The soft sell for this morality is, in a telling rhetorical tic, “freedom”. Observe the right-wing press. “Lockdown Freedom Beckons”, said the Daily Mail when the first measures were implemented in May. Now, as Johnson re-opens, The Sun calls for an end to “coronaphobia” and a renewal of “British freedom”, while the Daily Express salutes the measures as a “freedom pass”. What is the morality of “freedom”? Why does it seem always to amount to the freedom to get back to the grindstone? In neoliberal thought, freedom is commercial freedom. It’s the sovereignty of the market, as against popular sovereignty. The neoliberal economist Ludwig von Mises was completely honest about what this meant. For most people, their choices would be governed by the fluctuating price of their labour, which would “penalise disobedience” and “recompense obedience”. It would leave only a thin “margin” of choice as the “maximum of freedom” available in a market system. In such a system, neoliberals wagered, people would be more individualist, self-reliant, disciplined and obedient.

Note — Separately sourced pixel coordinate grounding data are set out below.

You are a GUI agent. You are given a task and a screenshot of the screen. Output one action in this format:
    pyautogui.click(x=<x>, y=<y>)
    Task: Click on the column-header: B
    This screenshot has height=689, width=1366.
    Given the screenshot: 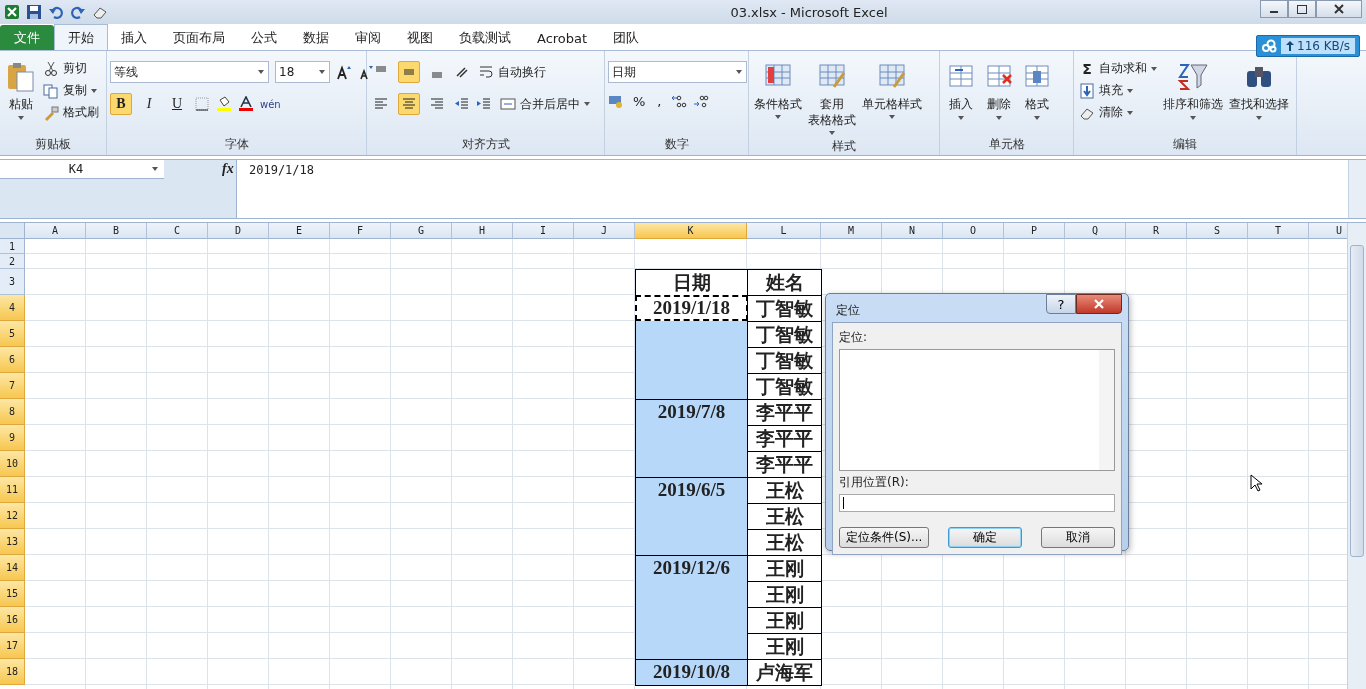 What is the action you would take?
    pyautogui.click(x=116, y=231)
    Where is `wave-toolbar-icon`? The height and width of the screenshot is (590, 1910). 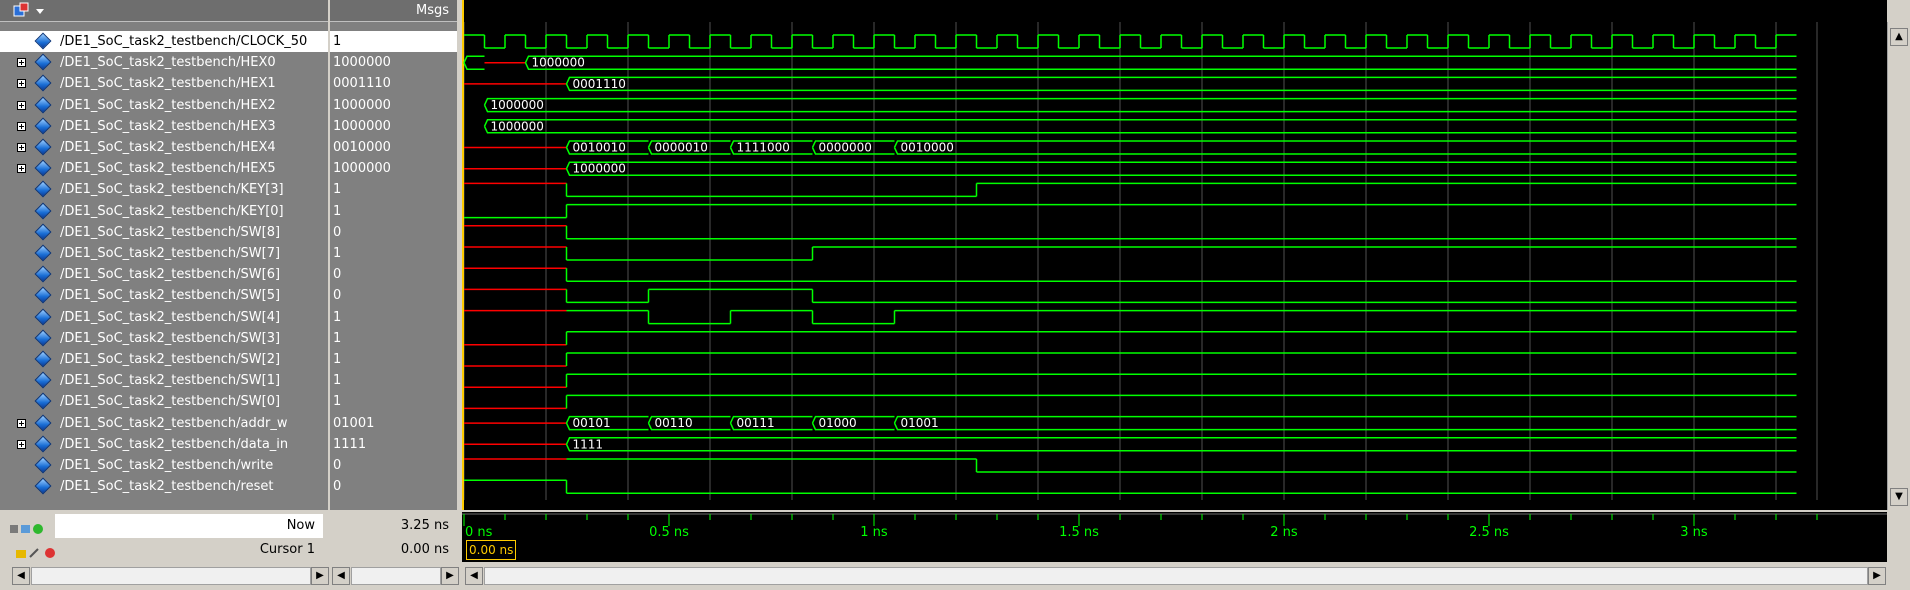
wave-toolbar-icon is located at coordinates (28, 11).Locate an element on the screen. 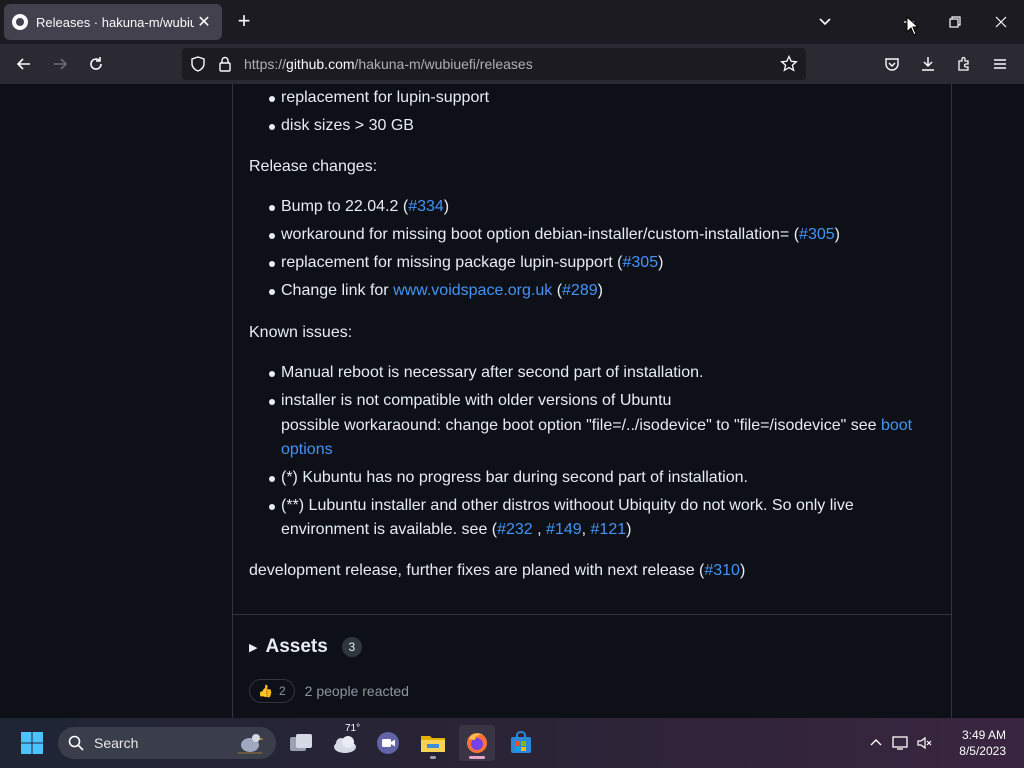 This screenshot has height=768, width=1024. volume-button is located at coordinates (925, 743).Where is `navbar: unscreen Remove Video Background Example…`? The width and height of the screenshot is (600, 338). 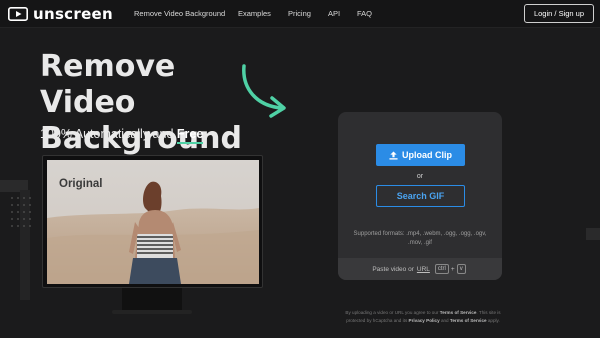
navbar: unscreen Remove Video Background Example… is located at coordinates (300, 14).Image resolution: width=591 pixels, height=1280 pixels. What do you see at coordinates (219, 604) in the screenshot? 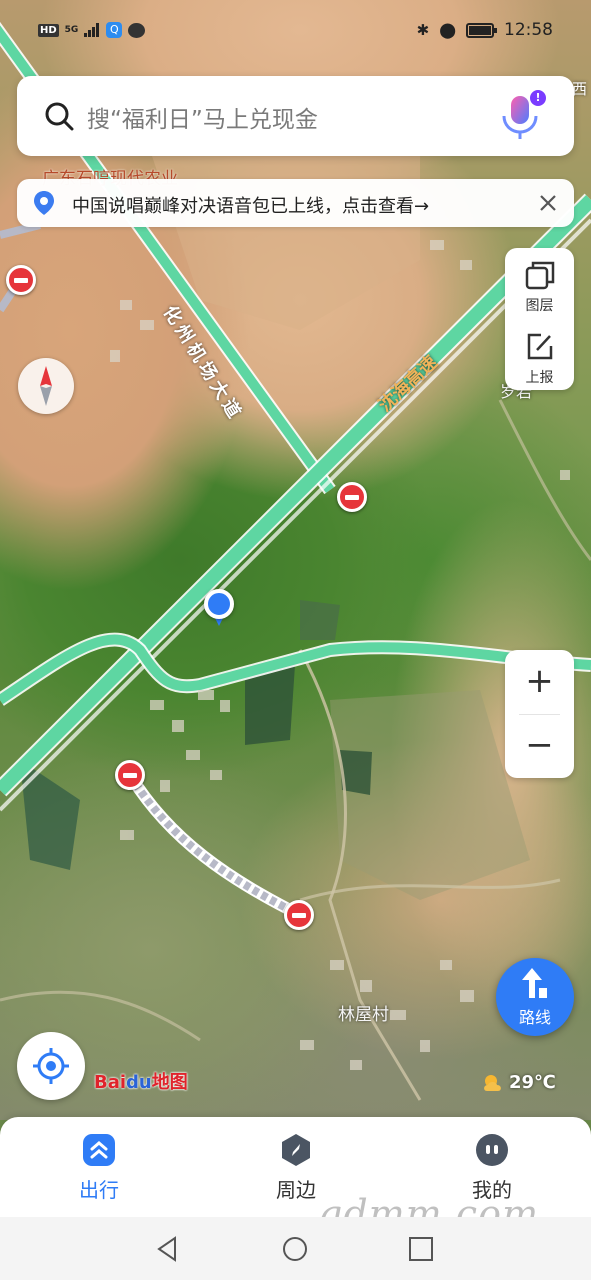
I see `current-location-marker` at bounding box center [219, 604].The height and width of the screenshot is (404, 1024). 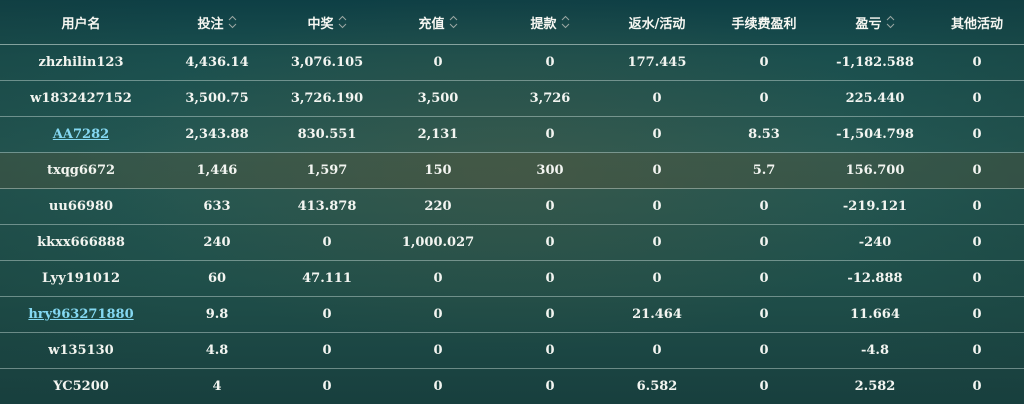 I want to click on table-header: 用户名 投注 中奖 充值 提款 返水/活动 手续费盈利 盈亏 其他活动, so click(x=512, y=22).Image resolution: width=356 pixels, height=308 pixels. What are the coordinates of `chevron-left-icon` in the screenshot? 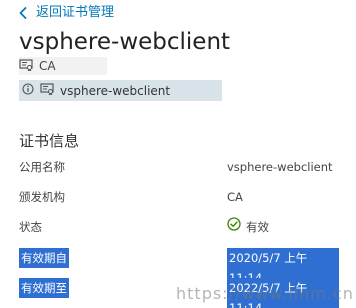 It's located at (23, 13).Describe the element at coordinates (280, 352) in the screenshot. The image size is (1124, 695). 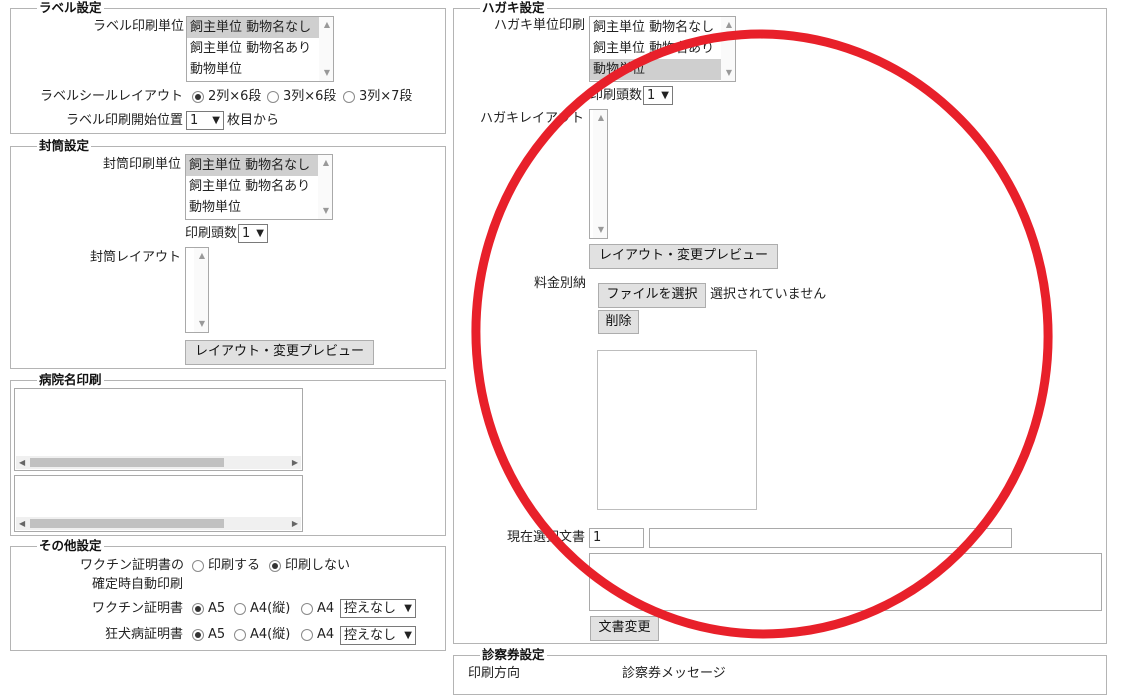
I see `envelope-preview-button: レイアウト・変更プレビュー` at that location.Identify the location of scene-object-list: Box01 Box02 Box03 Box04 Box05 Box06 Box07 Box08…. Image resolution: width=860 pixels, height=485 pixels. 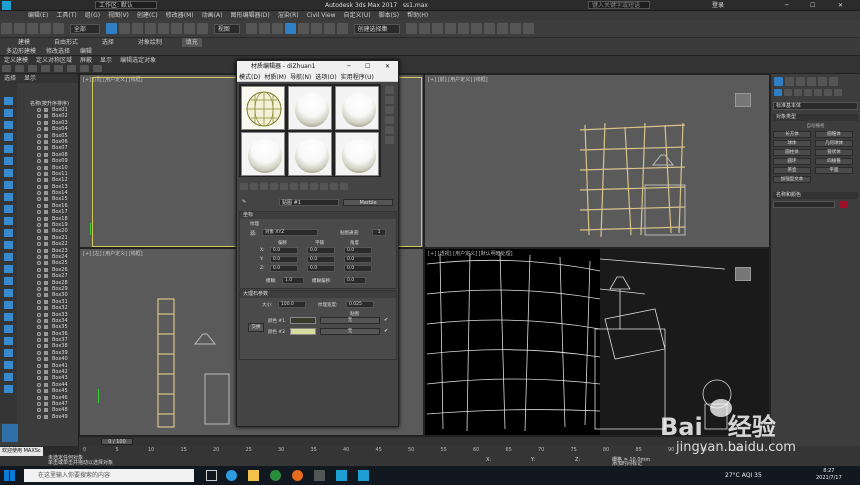
(40, 265).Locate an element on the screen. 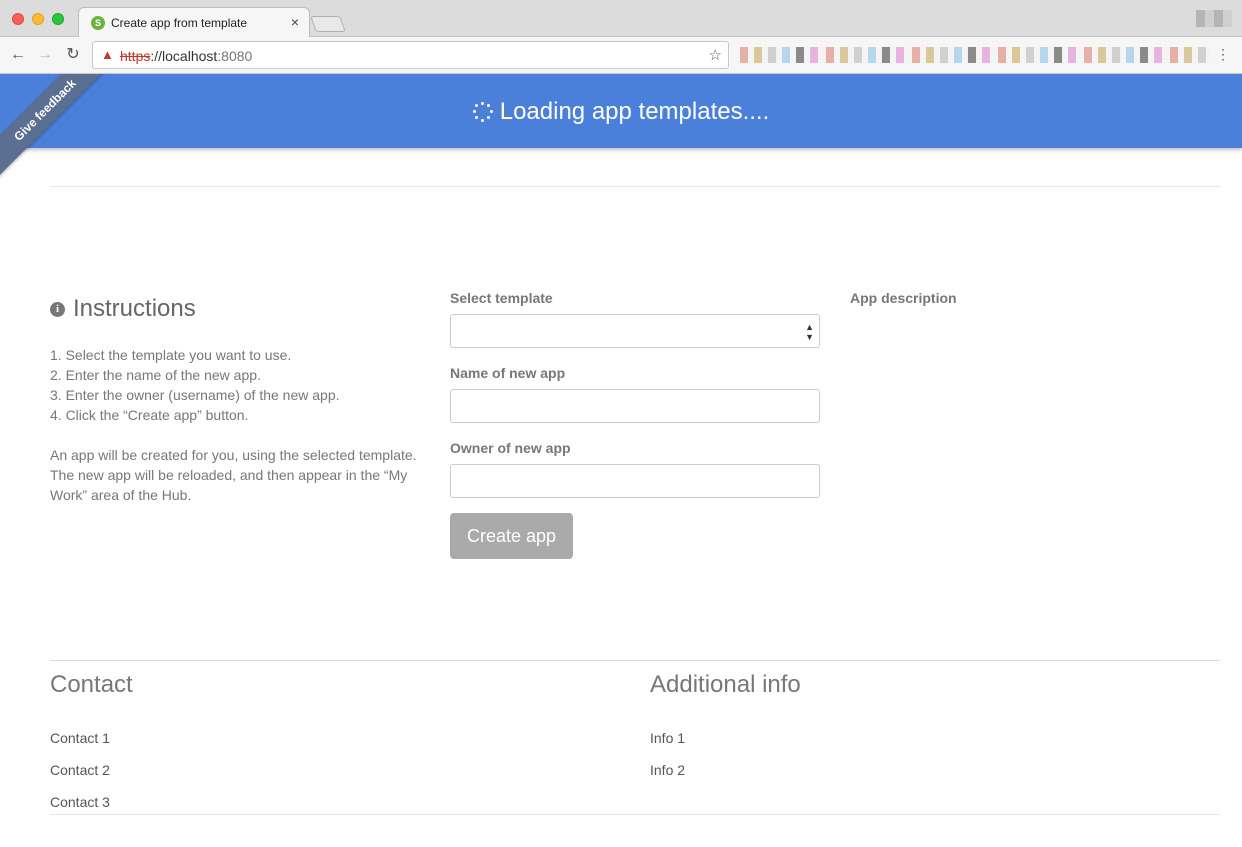 The height and width of the screenshot is (847, 1242). feedback-ribbon-container: Give feedback is located at coordinates (55, 129).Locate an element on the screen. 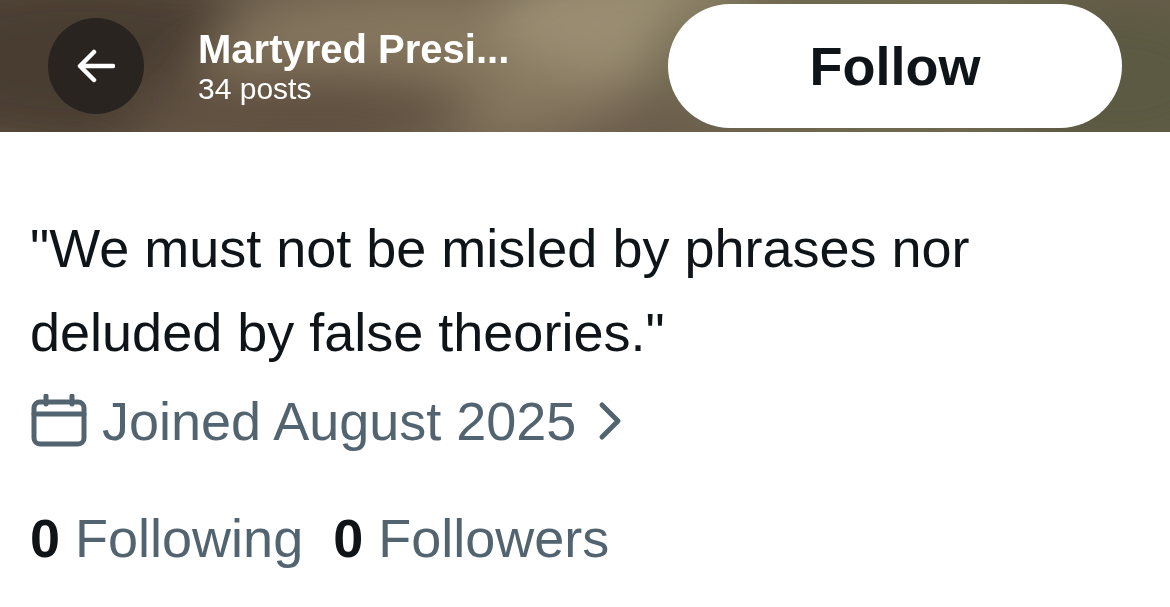 The image size is (1170, 607). stat-link: 0 Following is located at coordinates (167, 538). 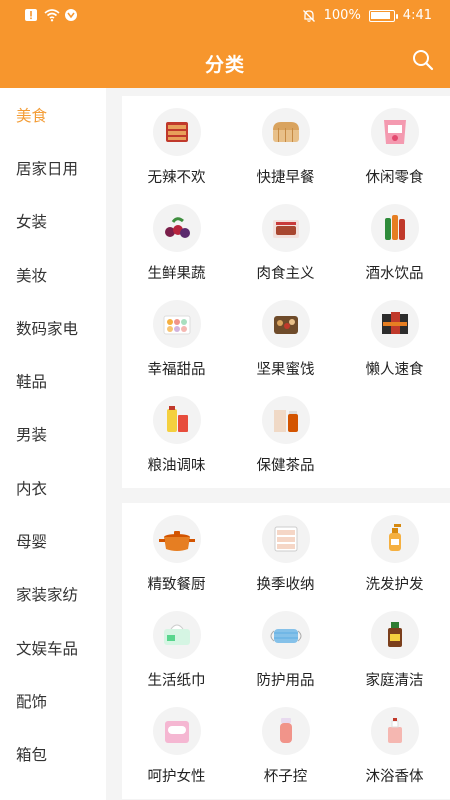 I want to click on sidebar-item: 母婴, so click(x=53, y=540).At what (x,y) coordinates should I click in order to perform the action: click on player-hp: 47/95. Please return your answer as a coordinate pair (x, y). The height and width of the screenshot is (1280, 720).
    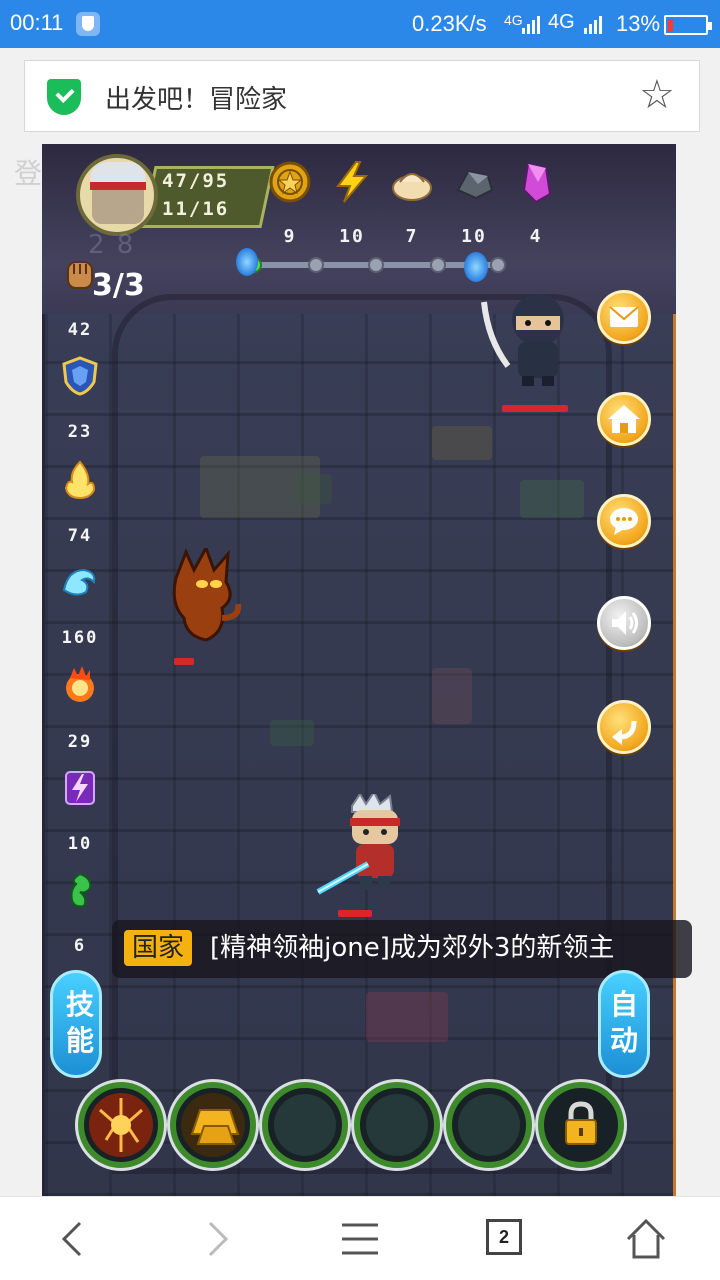
    Looking at the image, I should click on (196, 181).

Markets are a moral force, the whip of social discipline. Dependence on markets is its own form of lockdown. It means we spend most of our hours working for someone else. Now, amid a dramatic global uprising against racism and police violence, and with multiplying crises of economy, ecology and public legitimacy afoot, the government may well have concluded that millions have too much freedom, too much time to think and act of their own volition. After all, this is a government that wanted “herd immunity” with hundreds of thousands of deaths. It didn’t want to pay millions of people to stay off work. It is far more comfortable with state cruelty than state benevolence.

One mustn’t over-rationalise the decisions of such an incompetent government. However, moral regulation is an underestimated part of what governments do. And telling people to get back to work, and calling it freedom, is exactly that.